## [EXCERPTED PASSAGE]
....

Clean Development Mechanism (CDM)

A mechanism defined under Article 12 of the Kyoto Protocol through which investors (governments or companies) from developed (Annex B) countries may finance greenhouse gas (GHG) emission reduction or removal projects in developing countries (Non-Annex B), and receive Certified Emission Reduction Units (CERs) for doing so. The CERs can be credited towards the commitments of the respective developed countries. The CDM is intended to facilitate the two objectives of promoting sustainable development (SD) in developing countries and of helping industrialized countries to reach their emissions commitments in a cost-effective way. (IPCC sr15/pdf/sr15)

....

## [SUPPLIED MATERIAL]
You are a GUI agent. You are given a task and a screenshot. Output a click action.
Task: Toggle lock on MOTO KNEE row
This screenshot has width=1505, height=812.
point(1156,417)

....

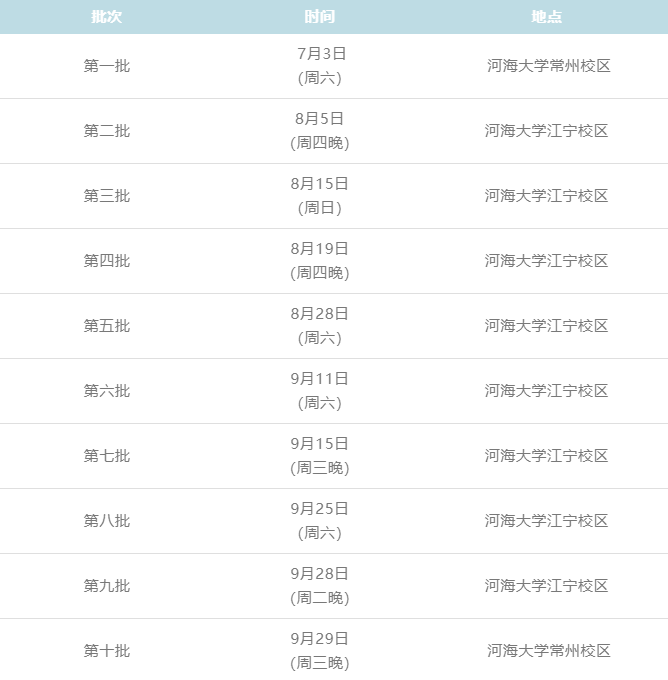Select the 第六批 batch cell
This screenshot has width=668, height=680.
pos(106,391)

....

## [TASK GOAL]
According to the Clean Development Mechanism definition, what do investors receive for financing emission reduction or removal projects in developing countries?

## [RESULT]
Certified Emission Reduction Units (CERs).